Fogarty was playground-rude about everyone who came close to challenging him. He named his pet pigs after two of his rivals, and a cockroach he found in a hotel room was christened Colin, the namesake of the then upstart American racer Colin Edwards, and paraded in front of the press. It’s hard to know if Foggy was being naïve or a supreme tactician. Perhaps a bit of both, but his antics split opinions. And his character is still doing that now.

‘I’m happy everyone has an opinion of me,’ Foggy says. ‘It makes me feel like I’ve done something. I’m outspoken, so you’re always going to have people criticizing you or loving you for that.’

I’d rather have one Fogarty than ten ‘I’d just like to thank [insert name of all sponsors here]’ cookie cut, media-trained whelps.
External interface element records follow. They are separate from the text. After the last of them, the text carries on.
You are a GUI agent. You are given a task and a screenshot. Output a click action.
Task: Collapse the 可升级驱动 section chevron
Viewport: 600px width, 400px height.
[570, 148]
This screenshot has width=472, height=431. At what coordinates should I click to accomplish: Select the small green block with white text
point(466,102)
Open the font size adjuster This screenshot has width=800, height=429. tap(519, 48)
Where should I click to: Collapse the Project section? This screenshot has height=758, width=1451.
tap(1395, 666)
Fogarty had already had more success than most British riders by the time he signed to race for Ducati Corse in World Superbikes (WSB). He’d won a World Endurance championship with Kawasaki, the world F1 TT title and triumphed at the Isle of Man.

‘Winning the TT meant as much as any world championship,’ he says. ‘I couldn’t wait for the TT. I was brought up with it. My father raced there and I didn’t miss a year from being one-year-old till I was 20. I used to cry on the ferry on the way home. As a rider I wanted to win it so bad. When I did the double in 1990 I knew I wanted to go on and achieve things on the short circuits.’
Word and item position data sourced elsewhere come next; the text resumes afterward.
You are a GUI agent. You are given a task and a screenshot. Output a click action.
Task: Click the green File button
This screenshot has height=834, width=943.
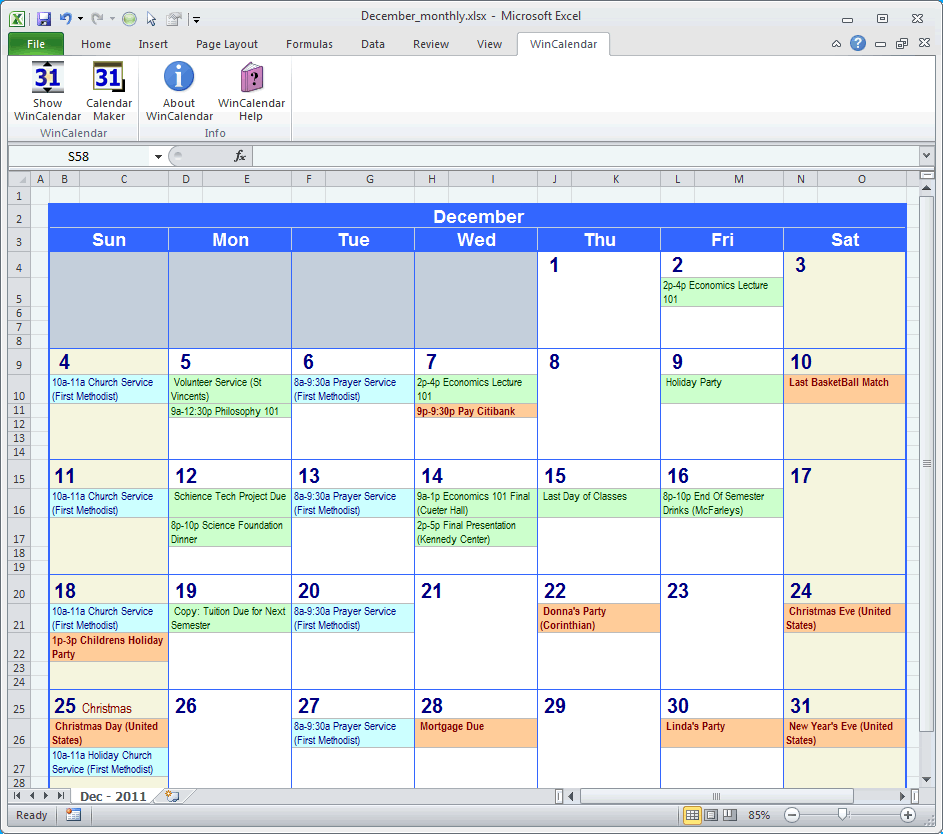36,44
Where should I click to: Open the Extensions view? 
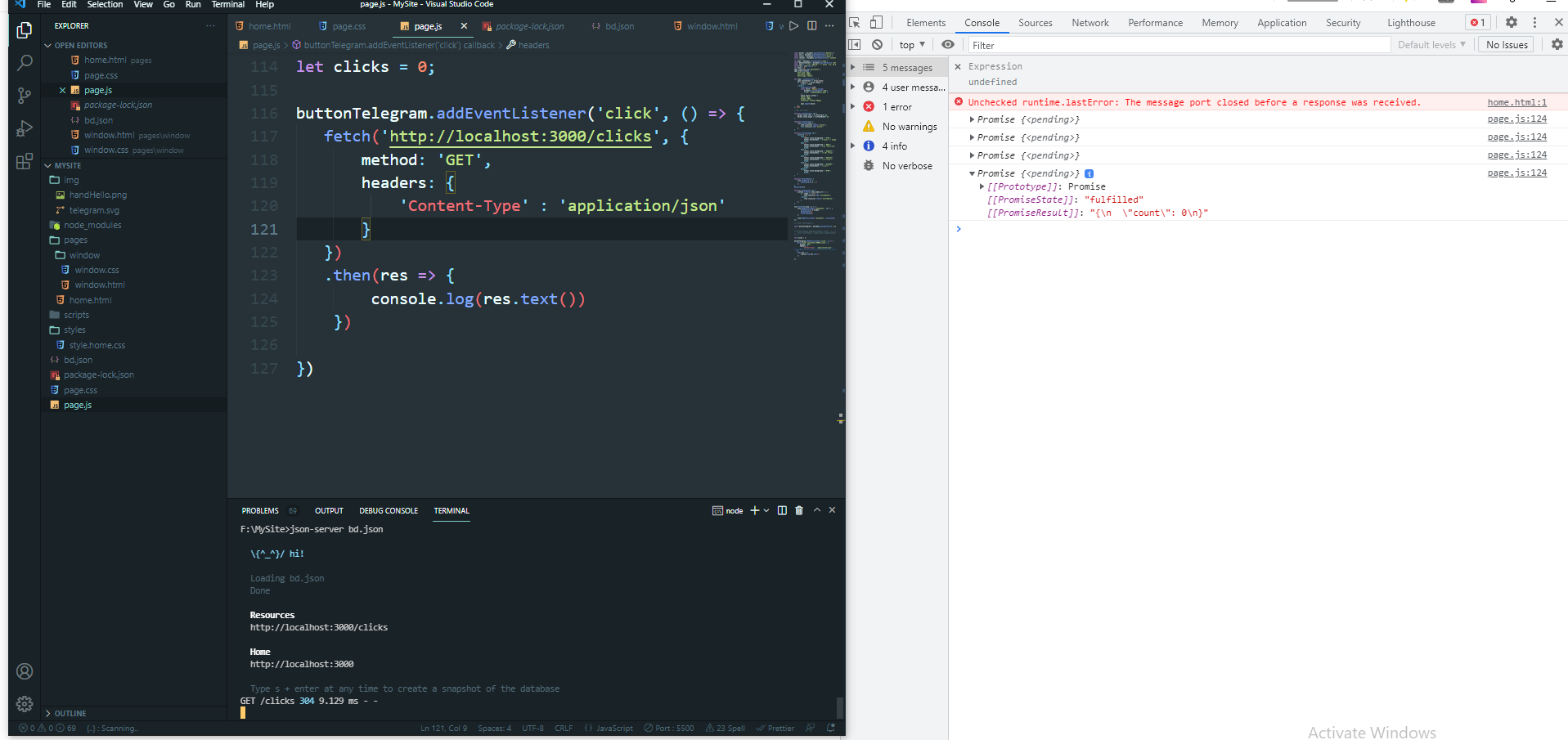tap(25, 161)
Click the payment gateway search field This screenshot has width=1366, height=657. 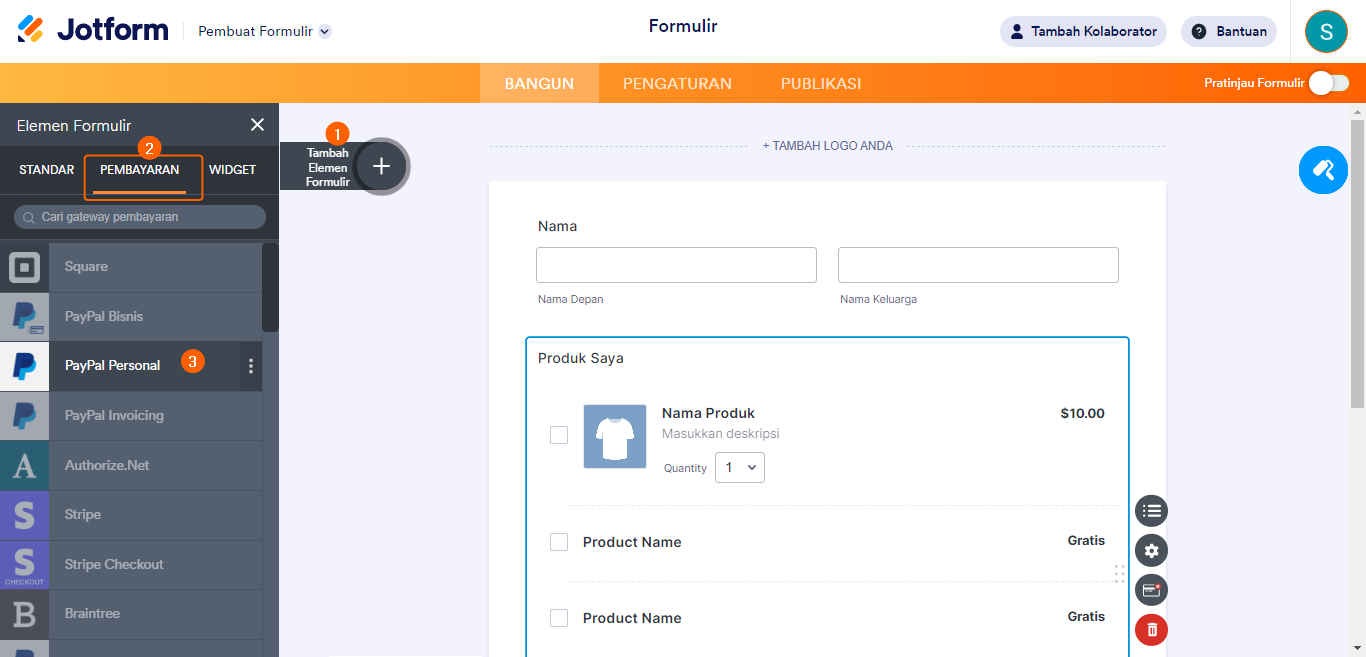click(x=140, y=217)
He returned to race at the island in 1992 and set the lap record, narrowly missing the win in a race that has recently been voted the greatest TT of all time, but by then he had moved on. 1992 was the year of his first WSB race win.
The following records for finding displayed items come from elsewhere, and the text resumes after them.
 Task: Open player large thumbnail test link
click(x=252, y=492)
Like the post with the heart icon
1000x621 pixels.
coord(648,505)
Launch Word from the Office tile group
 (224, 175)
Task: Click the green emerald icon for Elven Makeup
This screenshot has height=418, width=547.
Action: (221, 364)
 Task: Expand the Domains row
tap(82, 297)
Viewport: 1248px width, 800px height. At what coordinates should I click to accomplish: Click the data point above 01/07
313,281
While riders have always changed disciplines to find world success, like Kenny Roberts Sr, Lawson, Rainey and Hayden who all progressed from dirt track to superbikes and went on to become GP world championships, Fogarty was the last TT winner to succeed in world championship racing.

At his height he took the WSB series from an also-ran niche championship to global importance. He also did for Ducati what Colin McRae did for Subaru.

Fogarty, and the Ducati 916, elevated WSB in many countries around the world at a time when Mick Doohan’s cold and calculated dominance in 500 GPs was turning off race fans in their droves.

One year 15,000 went to Donington for the Motorcycle Grand Prix, while ten times as many packed into Brands Hatch to watch Foggy and the other British riders his success opened the doors for. Thousands of fans would ride to every race in Europe to watch King Carl and he won more WSB races than anyone else in the series’ 23-year history: 59 to Troy Bayliss’s 52.

He became Mr Superbike, and though he showed incredible talent during one-off wild card GP rides (normally disastrous no-win affairs for riders), sponsor politics kept slamming the door in his face. It’s pointless to wonder ‘what could’ve been?’

Fogarty was driven, but admits ‘I didn’t enjoy winning enough. I could be winning races and not be happy because something wasn’t right. Winning became an obsession. Maybe if I had enjoyed it more I wouldn’t have done what I did.’

He’d have to get used to not winning when he became the figurehead and team principal of the ambitious, but ultimately star-crossed Foggy Petronas Racing project. It was the Malaysian oil giant’s idea to build an exclusive sportsbike and win World Superbikes with the racing version. But they were up against Honda, Ducati and Suzuki. It wasn’t going to happen, and now, five years after the project fizzled-out, another one of this scale or ambition is unlikely to ever be seen again.

There are lots of reasons I love Carl Fogarty and another is he never left England for a tax haven. He rode with the flag of St George on his Dainese leathers and Shark helmet, and backed it up by staying in Lancashire and paying his taxes.

Carl Fogarty, is a one-off, there has been no British rider like him before or since.